Today, almost 2 years after Texas Children's Hospital saved my son's life, I feel like a different person. I really do. Every day with Zeyd is a good day. Zeyd is so happy, full of life, energetic and smart. He is developmentally on track and has had no setbacks because of his heart condition. You would never guess he was born with a heart condition unless you saw the scar on his chest. Zeyd loves to swim, ride his bike, push his lawnmower around the house, color and play with anything that has wheels and an engine! I could not be more amazed and proud of him and feel so blessed to be his mom. Life since his surgery started out with me getting easily panicked about his breathing, his sweating, his level of activity, staying away from germs, as well as all of the normal things that worry every new parent. Luckily though, things really have gotten better and easier. For me, the first year post-surgery was much different than his second year post-surgery.
To other parents reading this, was there a time after learning of a health condition when you realized, ‘I can finally worry a little less now and it is okay?’ Our cardiologist always tells me that if Zeyd is tired, he will rest. He can listen to his own body and I can observe his actions instead of constantly obsessing over every little thing. I can let Zeyd be a regular kid. I can let him sweat and run and when he does breathe fast — it is OK. Zeyd may need another surgery because he still has problems with his aorta, aortic valve and mitral valve, but now I just try to avoid the unnecessary worry. I should save it for a time when I really do need to worry and that time may come soon, but thankfully, it is not right now.
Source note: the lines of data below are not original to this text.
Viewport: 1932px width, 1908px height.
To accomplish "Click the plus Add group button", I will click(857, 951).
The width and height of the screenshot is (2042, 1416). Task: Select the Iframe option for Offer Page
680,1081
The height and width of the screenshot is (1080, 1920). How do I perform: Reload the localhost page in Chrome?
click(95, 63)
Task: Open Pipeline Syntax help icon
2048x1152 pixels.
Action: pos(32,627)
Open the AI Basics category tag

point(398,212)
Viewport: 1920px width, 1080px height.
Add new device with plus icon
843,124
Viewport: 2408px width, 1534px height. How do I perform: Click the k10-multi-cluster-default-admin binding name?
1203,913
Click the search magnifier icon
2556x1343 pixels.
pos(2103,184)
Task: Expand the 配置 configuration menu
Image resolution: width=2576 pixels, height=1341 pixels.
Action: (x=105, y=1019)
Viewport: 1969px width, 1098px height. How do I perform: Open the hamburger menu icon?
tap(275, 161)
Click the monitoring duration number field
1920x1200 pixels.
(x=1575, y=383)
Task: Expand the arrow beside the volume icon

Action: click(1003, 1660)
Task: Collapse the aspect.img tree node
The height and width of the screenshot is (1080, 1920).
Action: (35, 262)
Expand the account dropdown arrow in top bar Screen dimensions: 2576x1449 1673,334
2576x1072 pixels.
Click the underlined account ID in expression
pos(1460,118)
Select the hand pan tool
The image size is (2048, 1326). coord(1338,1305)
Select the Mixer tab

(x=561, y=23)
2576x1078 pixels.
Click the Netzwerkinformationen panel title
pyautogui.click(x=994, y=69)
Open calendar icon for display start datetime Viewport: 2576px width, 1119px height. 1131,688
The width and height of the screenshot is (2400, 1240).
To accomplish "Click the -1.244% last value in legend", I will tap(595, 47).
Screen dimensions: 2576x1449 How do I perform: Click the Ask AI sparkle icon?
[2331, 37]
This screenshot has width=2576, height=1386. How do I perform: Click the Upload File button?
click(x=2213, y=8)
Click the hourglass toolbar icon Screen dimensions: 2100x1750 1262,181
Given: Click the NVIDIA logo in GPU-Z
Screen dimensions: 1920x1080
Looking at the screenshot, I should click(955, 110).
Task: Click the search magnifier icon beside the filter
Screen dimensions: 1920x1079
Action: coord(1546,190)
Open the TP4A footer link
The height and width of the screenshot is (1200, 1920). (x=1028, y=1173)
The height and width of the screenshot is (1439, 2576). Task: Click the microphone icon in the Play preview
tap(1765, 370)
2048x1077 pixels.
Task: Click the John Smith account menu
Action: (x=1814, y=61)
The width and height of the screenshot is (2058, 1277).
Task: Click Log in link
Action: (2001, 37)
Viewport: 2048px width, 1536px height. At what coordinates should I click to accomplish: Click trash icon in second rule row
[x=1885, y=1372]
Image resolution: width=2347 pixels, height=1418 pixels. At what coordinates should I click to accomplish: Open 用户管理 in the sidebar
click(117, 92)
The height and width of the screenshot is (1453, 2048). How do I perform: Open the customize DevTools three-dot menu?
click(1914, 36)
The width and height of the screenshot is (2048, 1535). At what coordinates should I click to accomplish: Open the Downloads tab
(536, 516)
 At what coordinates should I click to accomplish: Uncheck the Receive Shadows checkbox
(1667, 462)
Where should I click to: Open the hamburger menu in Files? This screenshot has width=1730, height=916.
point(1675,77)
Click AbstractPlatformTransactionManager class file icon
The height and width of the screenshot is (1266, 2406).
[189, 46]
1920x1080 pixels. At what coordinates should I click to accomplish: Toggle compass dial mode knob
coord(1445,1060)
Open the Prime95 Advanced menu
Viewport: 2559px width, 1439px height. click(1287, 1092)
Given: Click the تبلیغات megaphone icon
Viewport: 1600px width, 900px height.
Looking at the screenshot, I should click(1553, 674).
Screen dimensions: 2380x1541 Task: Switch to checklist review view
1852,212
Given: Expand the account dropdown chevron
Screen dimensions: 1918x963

To any other parents out there who wondering if that fear and worry inside of them is always going to be there, in my experience — it gets better! I think our bodies naturally develop ways to cope with what has been put into our lives, as difficult as it may be, we find a way to cope, to understand, and to accept the obstacles we face and that our children face. As I have said before: To every single person involved in our care and in the care of other children, I hope that all of your families know that every minute you may spend away from them at work, you are allowing your patients (us) to spend a lifetime with our loved ones, and I am sorry for that compromise, but forever grateful for your help.
Thank you Texas Children's, thank you for everything.